A Unified Sequence Interface for Vision Tasks
15 Jun 2022
https://arxiv.org/abs/2206.07669
Authors: Ting Chen, Saurabh Saxena, Lala Li, Tsung-Yi Lin, David J. Fleet, Geoffrey Hinton
The first three authors contributed equally
Abstract: While language tasks are naturally expressed in a single, unified, modeling framework, i.e., generating sequences of tokens, this has not been the case in computer vision. As a result, there is a proliferation of distinct architectures and loss functions for different vision tasks. In this work we show that a diverse set of "core" computer vision tasks can also be unified if formulated in terms of a shared pixel-to-sequence interface. We focus on four tasks, namely, object detection, instance segmentation, keypoint detection, and image captioning, all with diverse types of outputs, e.g., bounding boxes or dense masks. Despite that, by formulating the output of each task as a sequence of discrete tokens with a unified interface, we show that one can train a neural network with a single model architecture and loss function on all these tasks, with no task-specific customization. To solve a specific task, we use a short prompt as task description, and the sequence output adapts to the prompt so it can produce task-specific output. We show that such a model can achieve competitive performance compared to well-established task-specific models.
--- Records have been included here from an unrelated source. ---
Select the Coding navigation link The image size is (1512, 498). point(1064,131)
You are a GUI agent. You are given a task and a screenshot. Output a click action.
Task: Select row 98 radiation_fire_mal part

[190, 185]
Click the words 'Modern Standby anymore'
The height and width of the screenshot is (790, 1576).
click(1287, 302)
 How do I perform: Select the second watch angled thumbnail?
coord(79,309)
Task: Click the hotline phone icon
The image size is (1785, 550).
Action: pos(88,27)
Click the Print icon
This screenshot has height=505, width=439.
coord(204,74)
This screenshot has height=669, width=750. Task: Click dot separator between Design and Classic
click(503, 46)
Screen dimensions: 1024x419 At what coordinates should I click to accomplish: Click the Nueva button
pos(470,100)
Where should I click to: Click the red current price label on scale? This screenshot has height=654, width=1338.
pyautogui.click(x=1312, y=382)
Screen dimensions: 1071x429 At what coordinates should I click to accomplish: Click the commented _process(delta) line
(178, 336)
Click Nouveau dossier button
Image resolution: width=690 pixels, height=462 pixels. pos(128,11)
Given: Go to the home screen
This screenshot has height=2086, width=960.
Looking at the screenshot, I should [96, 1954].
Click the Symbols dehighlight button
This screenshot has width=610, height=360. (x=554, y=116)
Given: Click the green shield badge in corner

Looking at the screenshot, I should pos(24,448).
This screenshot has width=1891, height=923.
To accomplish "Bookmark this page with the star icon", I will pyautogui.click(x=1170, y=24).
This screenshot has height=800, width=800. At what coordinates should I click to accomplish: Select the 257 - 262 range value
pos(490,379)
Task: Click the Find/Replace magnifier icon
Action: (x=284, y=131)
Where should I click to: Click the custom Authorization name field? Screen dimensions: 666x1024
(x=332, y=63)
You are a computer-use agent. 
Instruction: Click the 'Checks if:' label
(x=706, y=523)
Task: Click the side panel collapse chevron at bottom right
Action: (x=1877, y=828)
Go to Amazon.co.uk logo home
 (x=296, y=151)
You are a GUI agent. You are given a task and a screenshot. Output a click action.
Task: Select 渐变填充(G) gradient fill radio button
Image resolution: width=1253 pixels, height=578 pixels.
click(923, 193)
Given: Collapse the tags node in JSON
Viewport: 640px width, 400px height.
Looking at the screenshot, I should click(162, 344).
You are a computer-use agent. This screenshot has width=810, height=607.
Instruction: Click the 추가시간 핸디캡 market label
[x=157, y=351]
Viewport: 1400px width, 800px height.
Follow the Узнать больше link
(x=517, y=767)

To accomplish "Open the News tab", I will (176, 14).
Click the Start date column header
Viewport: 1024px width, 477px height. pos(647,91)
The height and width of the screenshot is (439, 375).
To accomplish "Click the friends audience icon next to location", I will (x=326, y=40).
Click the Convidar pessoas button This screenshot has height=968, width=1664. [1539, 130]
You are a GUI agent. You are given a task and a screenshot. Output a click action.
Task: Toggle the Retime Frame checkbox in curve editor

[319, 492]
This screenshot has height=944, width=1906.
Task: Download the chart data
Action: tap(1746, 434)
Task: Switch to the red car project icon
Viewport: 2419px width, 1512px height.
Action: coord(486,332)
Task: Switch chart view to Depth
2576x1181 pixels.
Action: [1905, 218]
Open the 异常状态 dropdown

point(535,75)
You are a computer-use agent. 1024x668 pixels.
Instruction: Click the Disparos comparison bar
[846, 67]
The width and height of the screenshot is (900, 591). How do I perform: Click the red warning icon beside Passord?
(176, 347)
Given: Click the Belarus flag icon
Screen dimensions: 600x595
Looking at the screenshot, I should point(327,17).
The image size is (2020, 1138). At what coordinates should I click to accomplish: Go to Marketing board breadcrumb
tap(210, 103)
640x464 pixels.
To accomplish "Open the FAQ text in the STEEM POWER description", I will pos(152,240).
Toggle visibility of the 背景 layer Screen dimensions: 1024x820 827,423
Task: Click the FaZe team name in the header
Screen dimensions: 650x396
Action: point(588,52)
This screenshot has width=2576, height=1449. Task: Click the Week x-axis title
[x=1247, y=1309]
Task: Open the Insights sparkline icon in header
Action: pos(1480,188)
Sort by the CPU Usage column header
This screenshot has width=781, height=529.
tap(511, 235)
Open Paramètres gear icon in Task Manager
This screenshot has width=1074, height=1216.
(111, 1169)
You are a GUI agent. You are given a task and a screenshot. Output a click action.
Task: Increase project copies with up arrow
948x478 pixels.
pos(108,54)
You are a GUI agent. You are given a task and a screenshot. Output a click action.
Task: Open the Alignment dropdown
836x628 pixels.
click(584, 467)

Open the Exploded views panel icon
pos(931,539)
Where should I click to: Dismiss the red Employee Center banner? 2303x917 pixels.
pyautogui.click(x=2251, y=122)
虽然语言任务自然地表达在一个统一的建模框架中,即生成标记序列,但在计算机视觉中并非如此。因此,针对不同的视觉任务,不同的体系结构激增,功能缺失。在这项工作中,我们表明,如果按照共享的像素到序列接口来制定,那么一组不同的“核心”计算机视觉任务也可以统一。我们专注于四项任务,即目标检测、实例分割、关键点检测和图像字幕,所有这些任务都具有不同类型的输出,例如边界框或密集遮罩。尽管如此,通过将每个任务的输出表示为具有统一接口的离散标记序列,我们表明可以在所有这些任务上训练具有单一模型架构和损失函数的神经网络,而无需特定于任务的定制。为了解决特定的任务,我们使用一个简短的提示作为任务描述,序列输出根据提示进行调整,以便生成特定于任务的输出。我们表明,与成熟的任务特定模型相比,这样的模型可以实现有竞争力的性能。